Collected data entries
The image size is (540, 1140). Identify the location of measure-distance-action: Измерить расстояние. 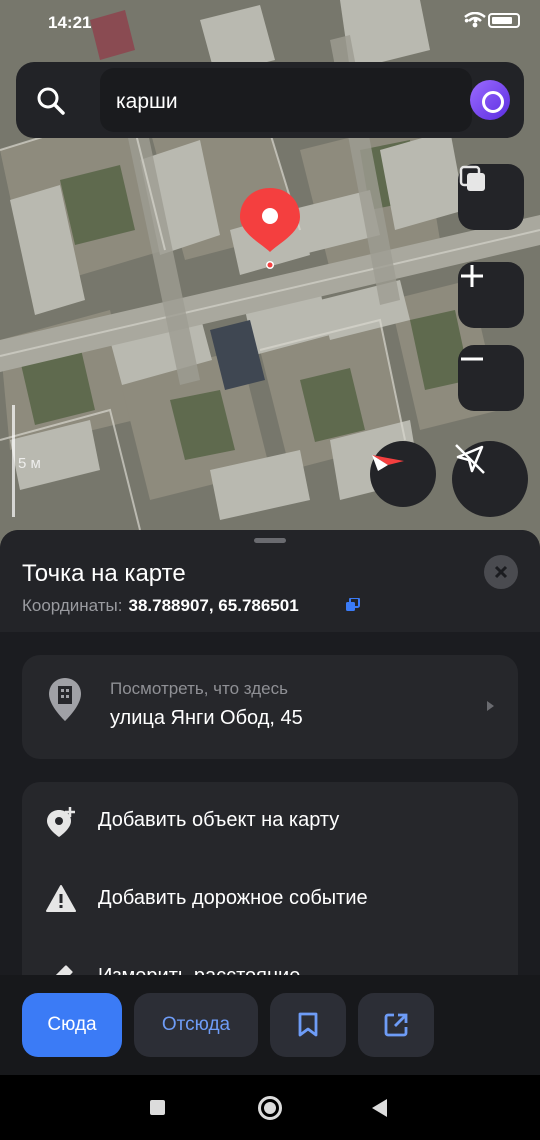
(270, 959).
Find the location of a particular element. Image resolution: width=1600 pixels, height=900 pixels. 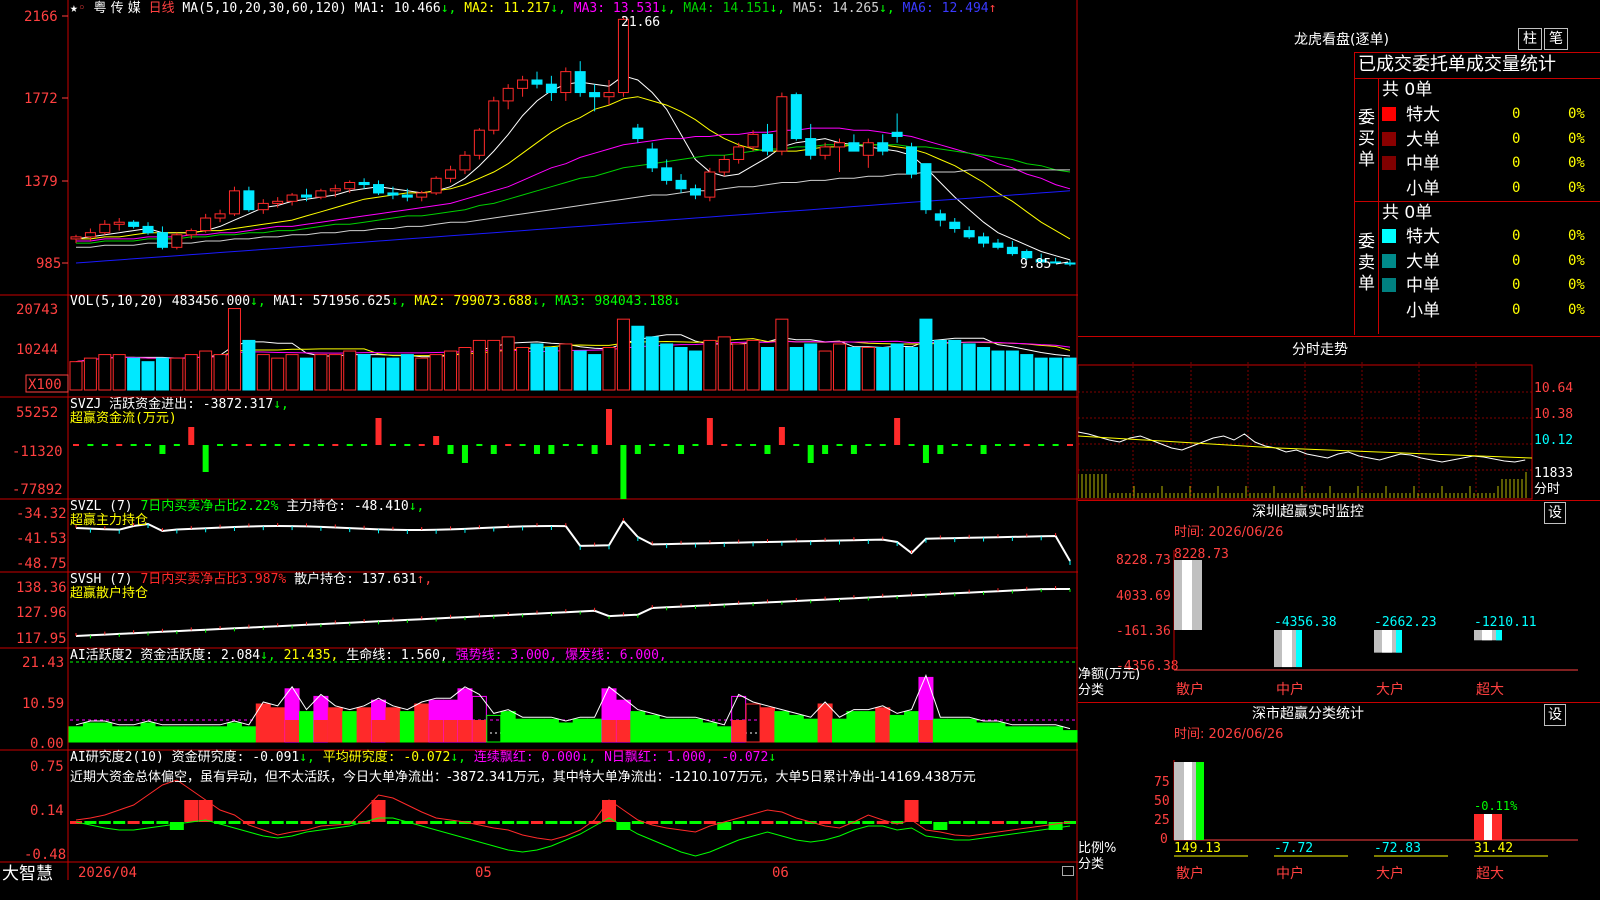

monitor-bar-highlight is located at coordinates (1387, 642).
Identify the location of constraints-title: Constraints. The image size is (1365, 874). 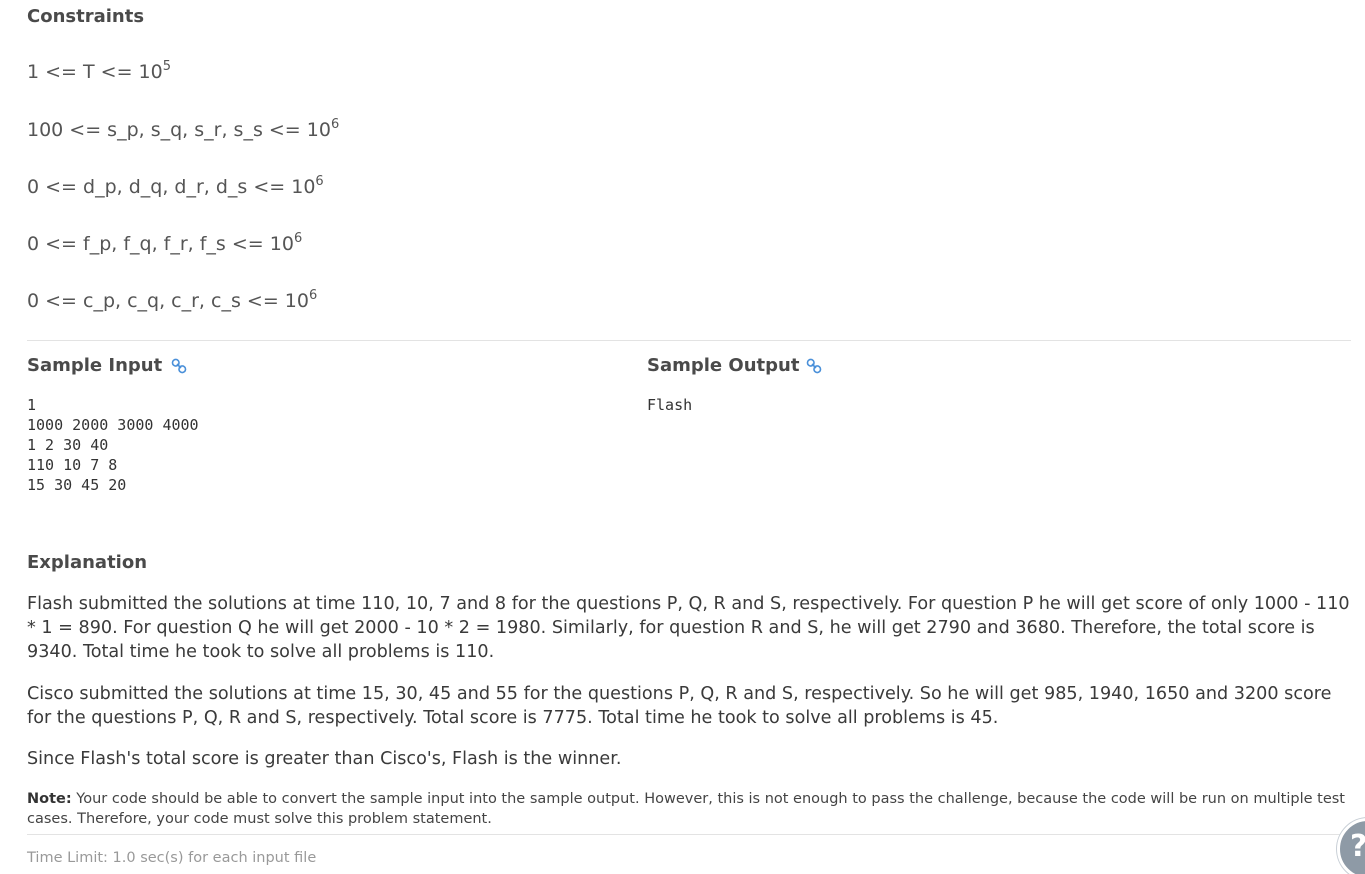
(86, 16).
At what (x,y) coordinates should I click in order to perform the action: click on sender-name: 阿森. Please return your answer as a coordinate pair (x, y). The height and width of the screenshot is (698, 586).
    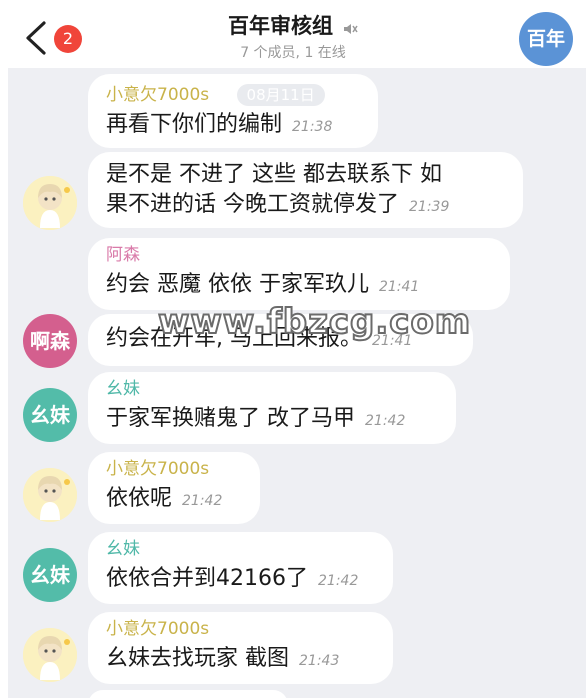
    Looking at the image, I should click on (299, 255).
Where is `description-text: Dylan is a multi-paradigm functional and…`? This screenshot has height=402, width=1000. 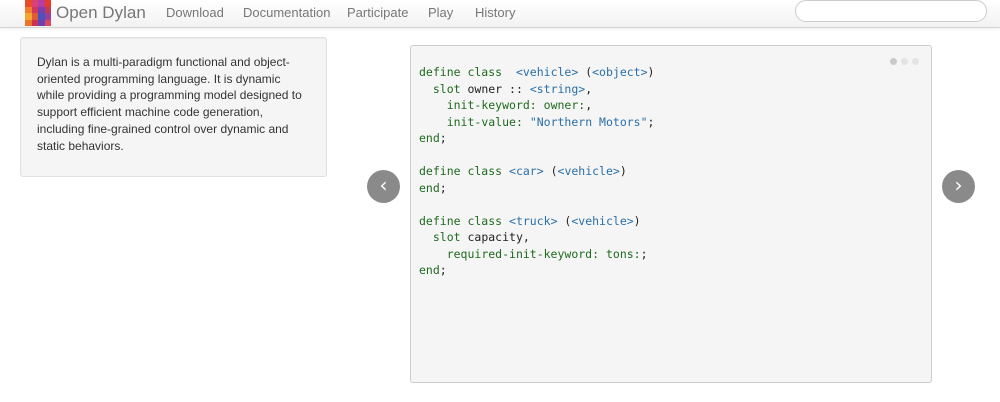 description-text: Dylan is a multi-paradigm functional and… is located at coordinates (170, 104).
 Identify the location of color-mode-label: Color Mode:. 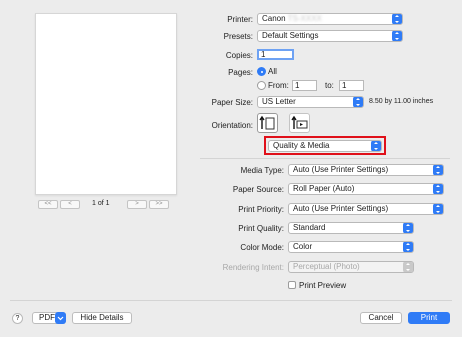
(262, 248).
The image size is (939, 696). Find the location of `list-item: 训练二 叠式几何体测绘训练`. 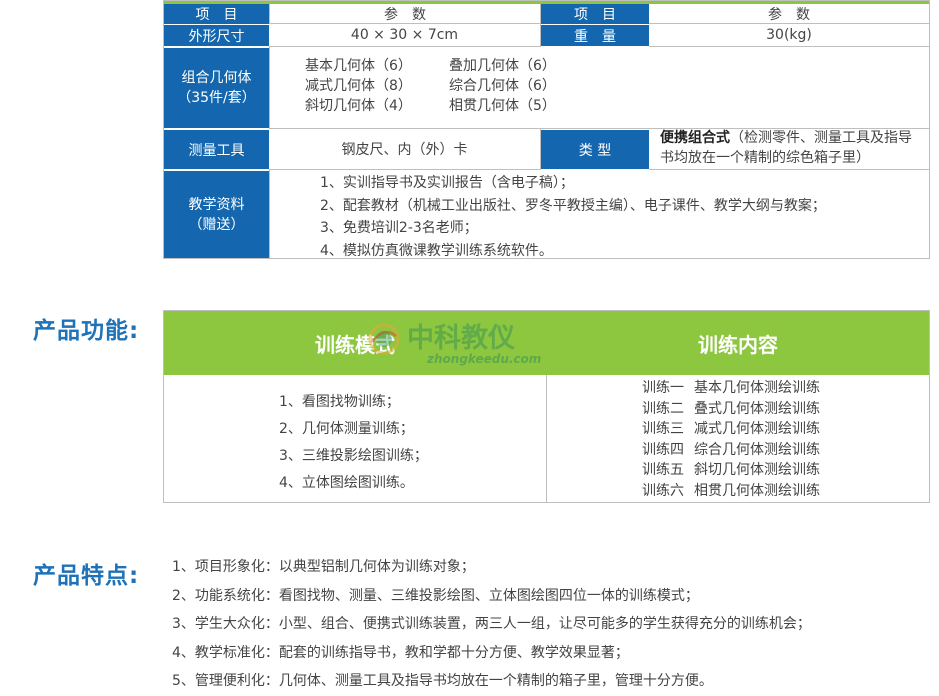

list-item: 训练二 叠式几何体测绘训练 is located at coordinates (731, 410).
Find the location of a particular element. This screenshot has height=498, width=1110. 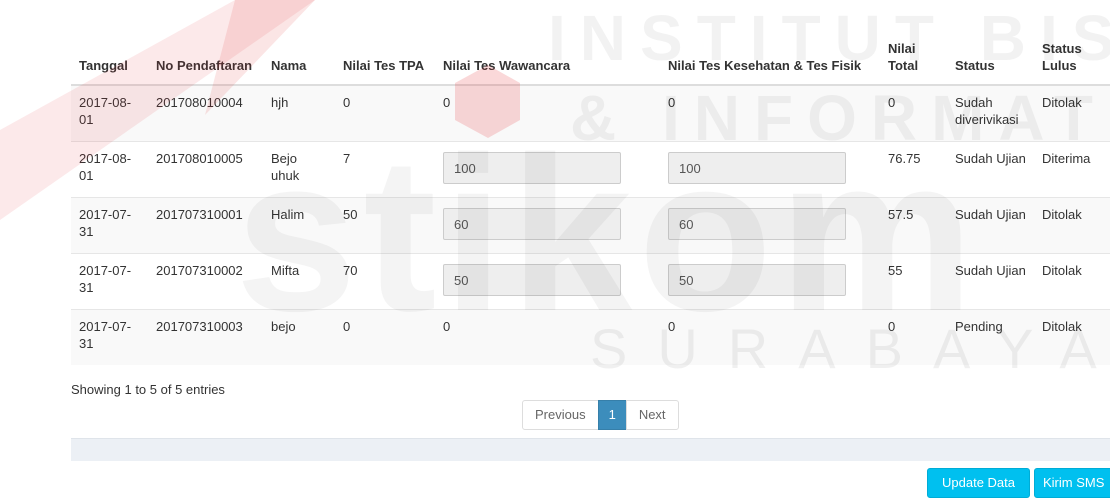

cell-status: Sudah diverivikasi is located at coordinates (990, 112).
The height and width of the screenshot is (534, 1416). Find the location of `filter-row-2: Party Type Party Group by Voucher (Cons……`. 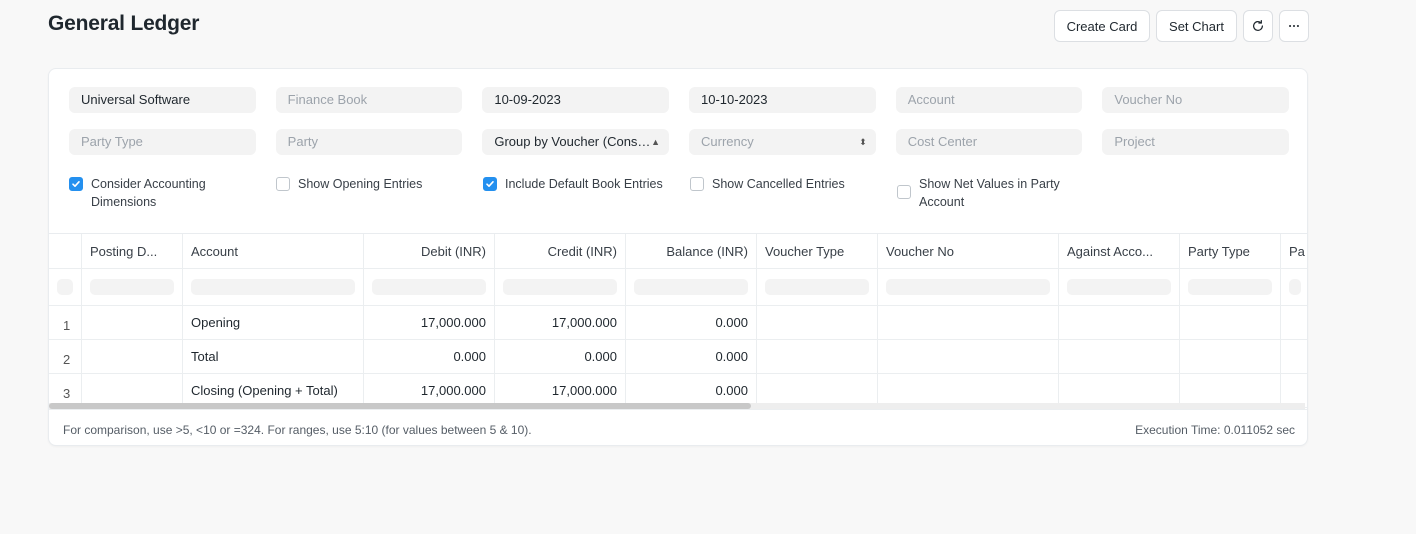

_Task to carry out_
Can you turn the records from the line with "The image size is (939, 696)." up to and including the line with "cell-status: Sudah diverivikasi" into a Markdown table with the columns Row and Line, skipping blank lines and leaving the pictures out?

_Solution for this task_
| Row | Line |
|---|---|
| 1 | The image size is (939, 696). Find the location of `list-item: 训练二 叠式几何体测绘训练`.  |
| 2 | list-item: 训练二 叠式几何体测绘训练 is located at coordinates (731, 410). |
| 3 | Find the location of a particular element. This screenshot has height=498, width=1110.  |
| 4 | cell-status: Sudah diverivikasi is located at coordinates (990, 112). |